U.S. Investments In HIV Treatment Internationally, Domestically ‘Should Pay Off’
“We welcome the Obama administration’s announcement of a farsighted effort to treat millions more [people living with HIV] abroad, especially in sub-Saharan Africa,” a New York Times editorial writes. “The administration expects that the expanded treatments can be paid for with existing resources, by pushing for greater efficiencies and more financing from recipient nations. But if that effort stalls, the administration should re-evaluate quickly whether to ask Congress for money,” the editorial states.

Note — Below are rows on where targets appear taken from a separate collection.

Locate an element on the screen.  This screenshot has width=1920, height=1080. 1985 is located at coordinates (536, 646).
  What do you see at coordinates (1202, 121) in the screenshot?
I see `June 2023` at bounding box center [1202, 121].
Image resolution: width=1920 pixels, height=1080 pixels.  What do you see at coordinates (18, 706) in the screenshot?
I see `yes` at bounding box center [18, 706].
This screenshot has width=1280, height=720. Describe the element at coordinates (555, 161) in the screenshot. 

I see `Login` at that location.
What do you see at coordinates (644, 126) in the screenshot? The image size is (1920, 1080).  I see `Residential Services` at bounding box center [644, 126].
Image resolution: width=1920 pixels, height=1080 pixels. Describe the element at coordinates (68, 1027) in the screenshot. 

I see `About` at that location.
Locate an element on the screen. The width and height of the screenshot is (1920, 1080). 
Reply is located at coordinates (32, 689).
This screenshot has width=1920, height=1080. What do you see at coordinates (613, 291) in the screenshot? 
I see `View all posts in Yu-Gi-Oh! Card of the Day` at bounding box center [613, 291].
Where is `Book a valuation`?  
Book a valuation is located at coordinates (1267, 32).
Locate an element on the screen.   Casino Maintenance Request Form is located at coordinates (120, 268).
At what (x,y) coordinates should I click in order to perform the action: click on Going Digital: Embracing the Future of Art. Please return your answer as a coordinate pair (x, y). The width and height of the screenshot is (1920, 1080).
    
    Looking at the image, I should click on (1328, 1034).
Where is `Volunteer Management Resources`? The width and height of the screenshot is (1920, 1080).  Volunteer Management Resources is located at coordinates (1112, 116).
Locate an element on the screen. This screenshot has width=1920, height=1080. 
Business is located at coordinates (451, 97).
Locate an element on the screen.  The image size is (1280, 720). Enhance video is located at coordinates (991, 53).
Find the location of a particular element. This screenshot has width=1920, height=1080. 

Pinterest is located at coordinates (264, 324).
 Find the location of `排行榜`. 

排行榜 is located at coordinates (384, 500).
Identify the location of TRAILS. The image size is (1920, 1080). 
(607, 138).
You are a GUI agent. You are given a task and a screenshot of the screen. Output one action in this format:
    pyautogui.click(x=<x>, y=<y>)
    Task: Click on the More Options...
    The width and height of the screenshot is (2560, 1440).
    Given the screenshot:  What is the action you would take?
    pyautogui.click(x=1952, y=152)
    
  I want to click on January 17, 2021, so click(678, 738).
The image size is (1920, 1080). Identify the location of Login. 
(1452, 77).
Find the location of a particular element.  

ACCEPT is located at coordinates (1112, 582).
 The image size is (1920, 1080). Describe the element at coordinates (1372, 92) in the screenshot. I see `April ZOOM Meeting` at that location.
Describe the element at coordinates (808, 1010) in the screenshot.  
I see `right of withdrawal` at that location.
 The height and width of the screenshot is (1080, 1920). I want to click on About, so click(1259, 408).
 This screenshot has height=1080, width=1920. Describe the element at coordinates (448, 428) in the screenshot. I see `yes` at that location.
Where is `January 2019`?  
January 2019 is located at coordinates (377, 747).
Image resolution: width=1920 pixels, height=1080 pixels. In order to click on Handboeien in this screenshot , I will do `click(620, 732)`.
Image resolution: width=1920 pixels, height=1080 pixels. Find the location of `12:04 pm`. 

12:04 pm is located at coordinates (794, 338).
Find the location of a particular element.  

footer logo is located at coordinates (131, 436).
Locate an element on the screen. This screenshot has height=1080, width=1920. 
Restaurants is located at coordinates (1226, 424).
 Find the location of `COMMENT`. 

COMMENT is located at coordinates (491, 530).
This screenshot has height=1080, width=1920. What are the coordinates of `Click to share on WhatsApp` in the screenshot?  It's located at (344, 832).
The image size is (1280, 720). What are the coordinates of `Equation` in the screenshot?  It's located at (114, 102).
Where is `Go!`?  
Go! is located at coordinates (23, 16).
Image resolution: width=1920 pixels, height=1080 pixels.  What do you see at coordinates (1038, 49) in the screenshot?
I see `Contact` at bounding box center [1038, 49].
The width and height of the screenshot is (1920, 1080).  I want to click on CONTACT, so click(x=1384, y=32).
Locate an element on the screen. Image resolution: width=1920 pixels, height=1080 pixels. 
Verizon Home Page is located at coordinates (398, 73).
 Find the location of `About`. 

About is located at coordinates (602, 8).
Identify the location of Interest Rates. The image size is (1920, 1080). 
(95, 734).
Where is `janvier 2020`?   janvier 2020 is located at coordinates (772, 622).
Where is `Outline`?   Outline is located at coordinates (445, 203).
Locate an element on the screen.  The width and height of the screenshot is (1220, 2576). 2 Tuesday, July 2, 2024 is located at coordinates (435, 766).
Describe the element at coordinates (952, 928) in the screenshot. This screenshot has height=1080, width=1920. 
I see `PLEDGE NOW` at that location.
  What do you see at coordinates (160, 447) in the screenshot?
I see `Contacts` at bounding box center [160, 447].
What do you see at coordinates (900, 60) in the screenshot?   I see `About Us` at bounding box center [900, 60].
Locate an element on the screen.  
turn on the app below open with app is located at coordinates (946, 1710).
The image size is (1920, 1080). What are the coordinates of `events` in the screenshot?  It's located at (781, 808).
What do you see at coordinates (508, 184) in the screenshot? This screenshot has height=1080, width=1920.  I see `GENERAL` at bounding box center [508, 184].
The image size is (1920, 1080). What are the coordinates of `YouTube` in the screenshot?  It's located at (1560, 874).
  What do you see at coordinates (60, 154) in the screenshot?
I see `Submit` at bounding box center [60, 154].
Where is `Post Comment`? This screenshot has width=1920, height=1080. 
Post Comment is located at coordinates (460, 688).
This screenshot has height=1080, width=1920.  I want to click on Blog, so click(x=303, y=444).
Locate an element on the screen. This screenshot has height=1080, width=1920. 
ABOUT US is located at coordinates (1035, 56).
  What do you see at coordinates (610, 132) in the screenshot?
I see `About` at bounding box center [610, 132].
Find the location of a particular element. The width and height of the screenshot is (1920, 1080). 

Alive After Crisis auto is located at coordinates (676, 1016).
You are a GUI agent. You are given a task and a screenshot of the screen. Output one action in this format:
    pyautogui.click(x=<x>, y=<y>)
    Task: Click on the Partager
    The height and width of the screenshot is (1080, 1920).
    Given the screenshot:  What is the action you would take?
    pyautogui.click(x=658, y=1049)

“Progress in preventing new infections has stagnated abroad and in the United States, so the push to expand treatments, along with other proven prevention programs like condom distribution, is clearly needed,” especially in light of “new findings [which] show that very early treatment of people infected with HIV enhances their health and greatly lessens the likelihood that they will spread the virus that causes AIDS,” the editorial writes. Noting an administration announcement of $50 million in funding for domestic treatment programs and an effort by New York City to push for early treatment and more widespread HIV testing, the New York Times concludes, “The investments here and abroad should pay off in the long run by reducing the number of people infected and easing the severity of illnesses” (12/9).
The KFF Daily Global Health Policy Report summarized news and information on global health policy from hundreds of sources, from May 2009 through December 2020. All summaries are archived and available via search.